DATA FOR PROCESSING:
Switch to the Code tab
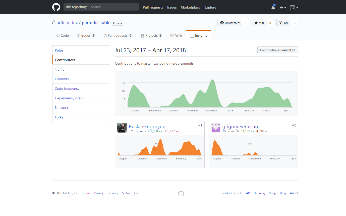This screenshot has width=346, height=216. 63,35
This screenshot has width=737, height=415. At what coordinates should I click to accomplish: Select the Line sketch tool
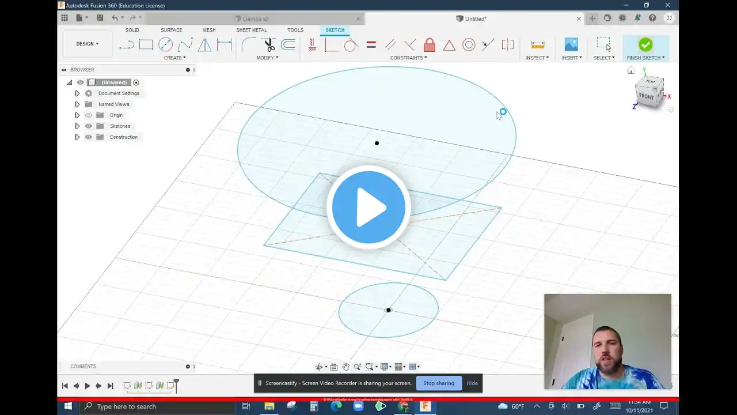coord(127,45)
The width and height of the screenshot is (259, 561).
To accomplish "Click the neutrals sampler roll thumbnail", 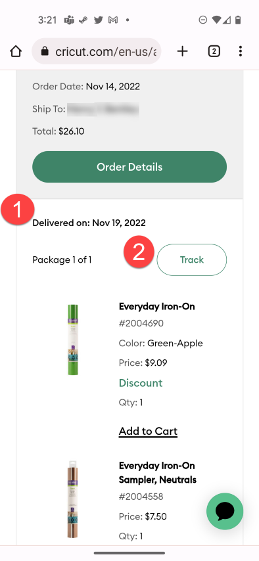I will pos(73,499).
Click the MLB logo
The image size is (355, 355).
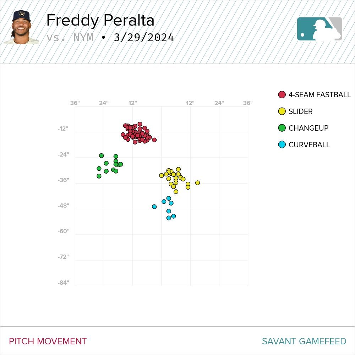[x=320, y=29]
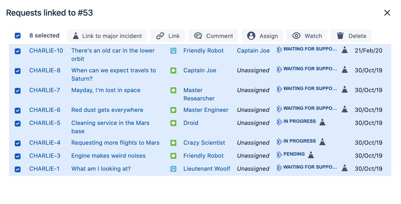Click the green chat request icon on CHARLIE-8

[x=173, y=71]
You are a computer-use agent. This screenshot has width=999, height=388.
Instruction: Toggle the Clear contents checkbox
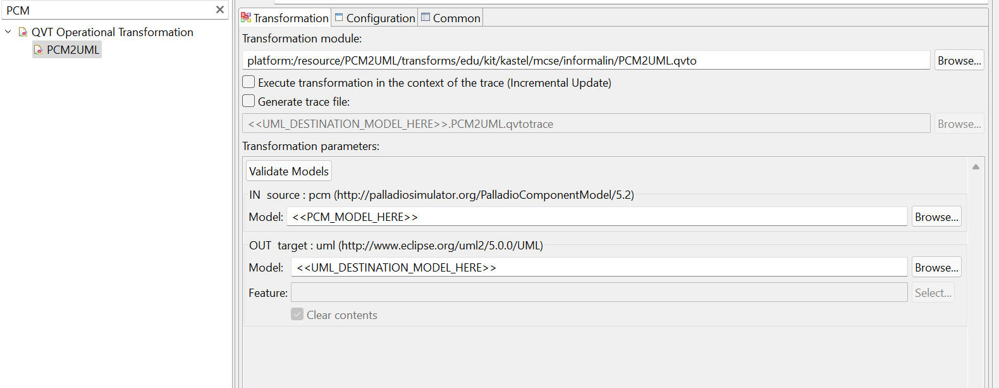tap(297, 315)
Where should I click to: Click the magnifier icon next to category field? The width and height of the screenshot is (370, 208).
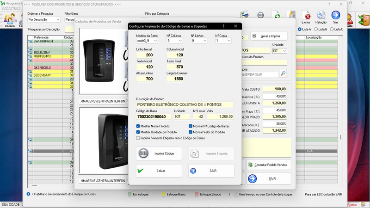283,73
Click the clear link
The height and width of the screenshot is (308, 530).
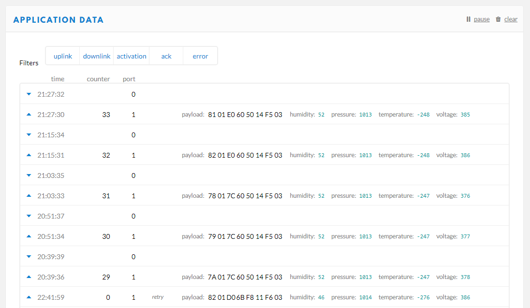[x=511, y=19]
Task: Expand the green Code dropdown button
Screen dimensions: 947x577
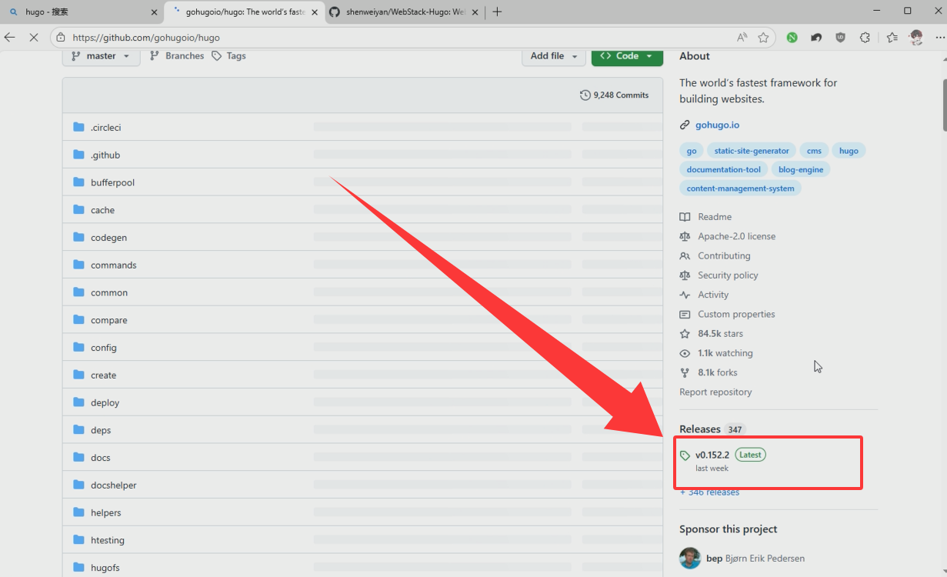Action: click(627, 56)
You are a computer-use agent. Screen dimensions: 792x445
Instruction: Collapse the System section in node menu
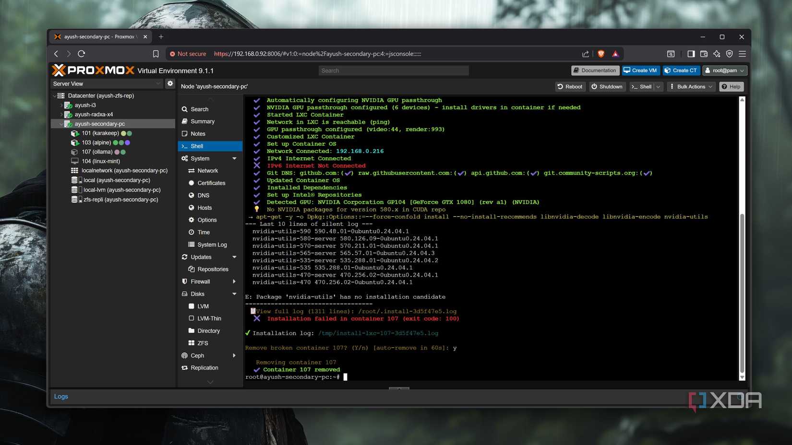[234, 159]
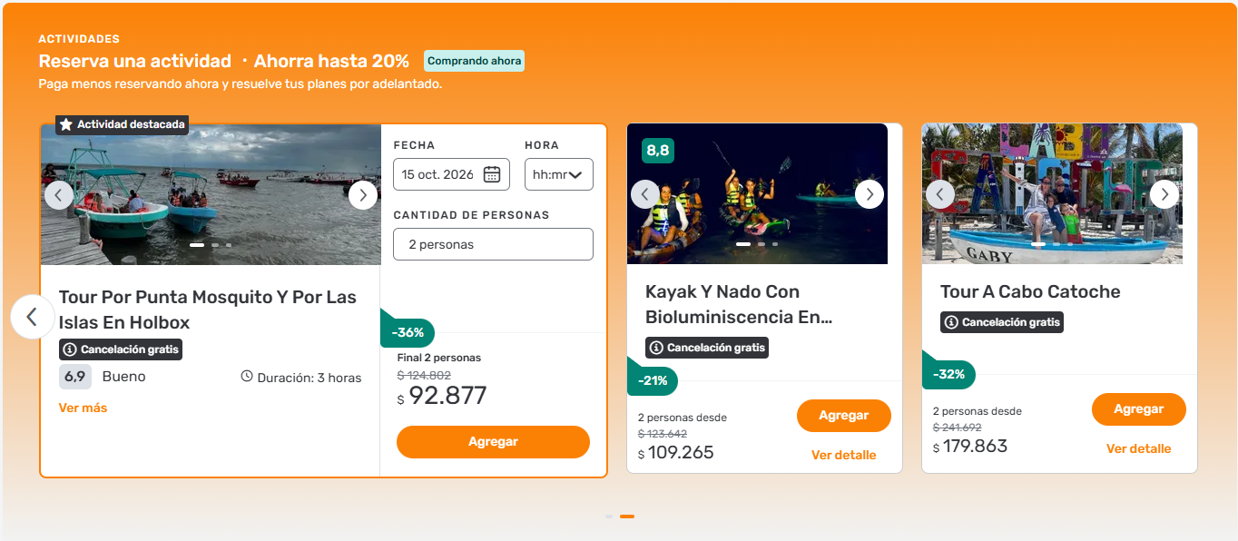The height and width of the screenshot is (541, 1238).
Task: Open the Hora time dropdown
Action: pyautogui.click(x=559, y=174)
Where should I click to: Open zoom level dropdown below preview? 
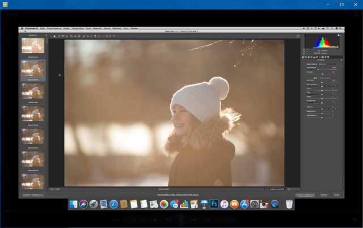pyautogui.click(x=58, y=189)
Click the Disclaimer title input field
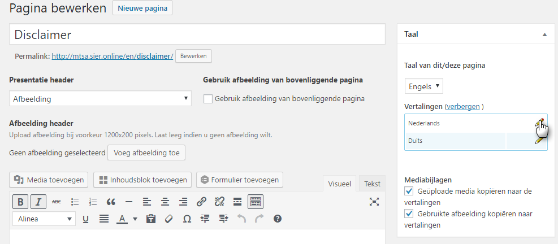Image resolution: width=558 pixels, height=244 pixels. [197, 34]
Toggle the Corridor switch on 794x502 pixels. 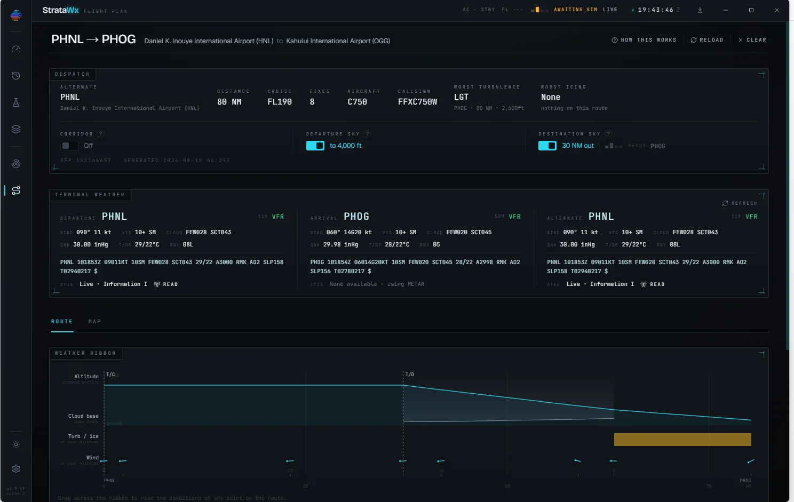click(69, 146)

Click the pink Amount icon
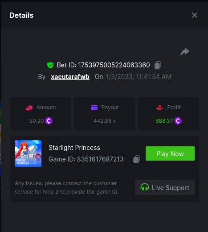[x=29, y=108]
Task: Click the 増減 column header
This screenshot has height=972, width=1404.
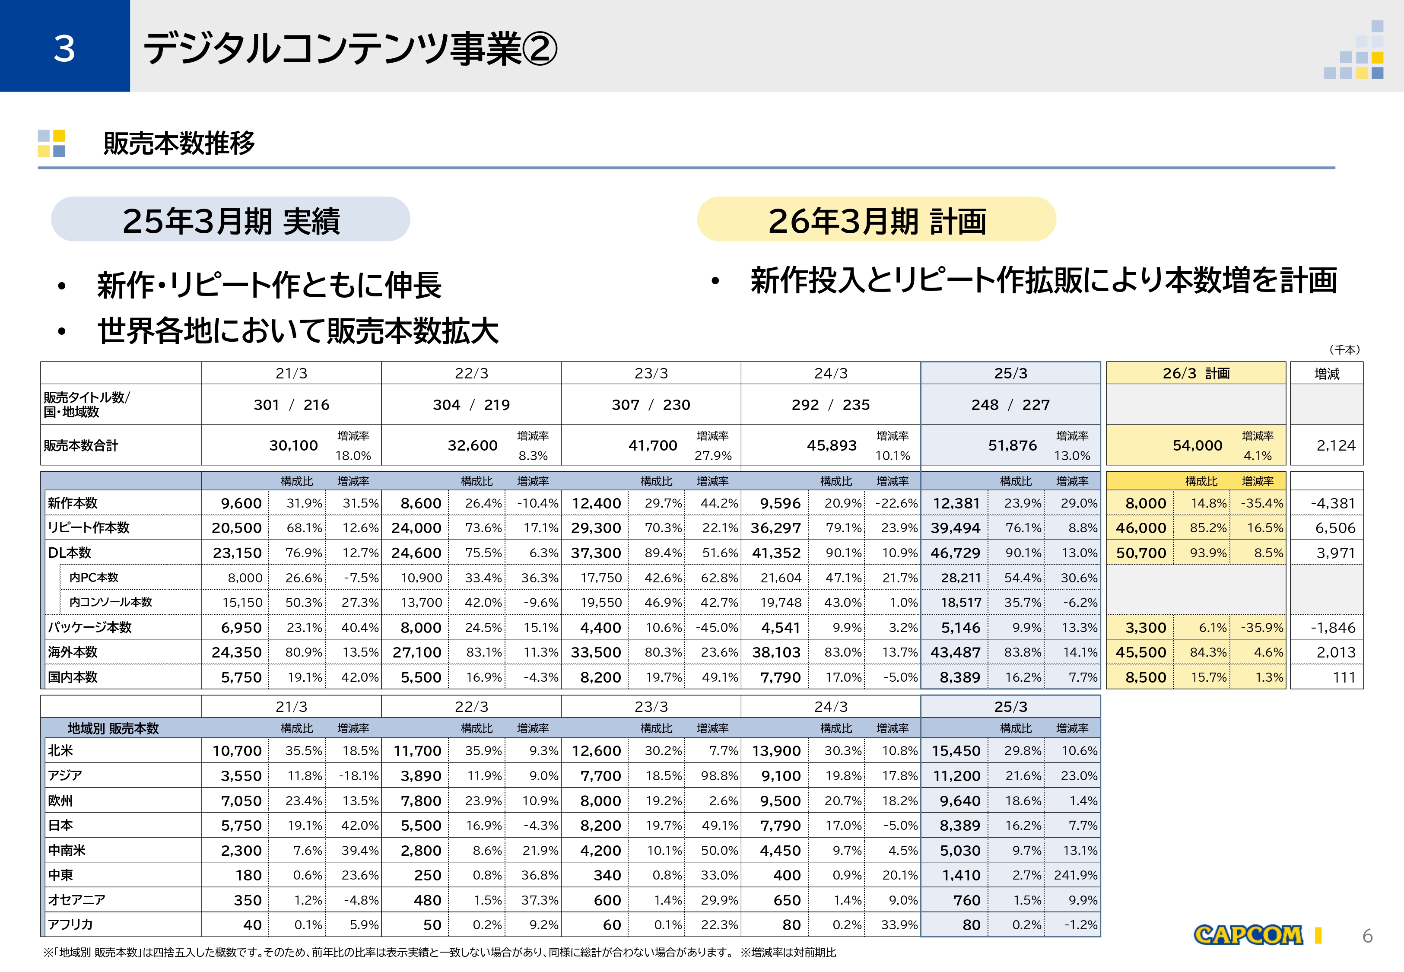Action: [1327, 373]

DIRECTIONS: Reproduce exactly, and only, the part of the entries above that runs from the line with "Task: Click the 増減 column header" to the last line, both included. Pictures stay out.

ANSWER:
Task: Click the 増減 column header
This screenshot has height=972, width=1404.
Action: [1327, 373]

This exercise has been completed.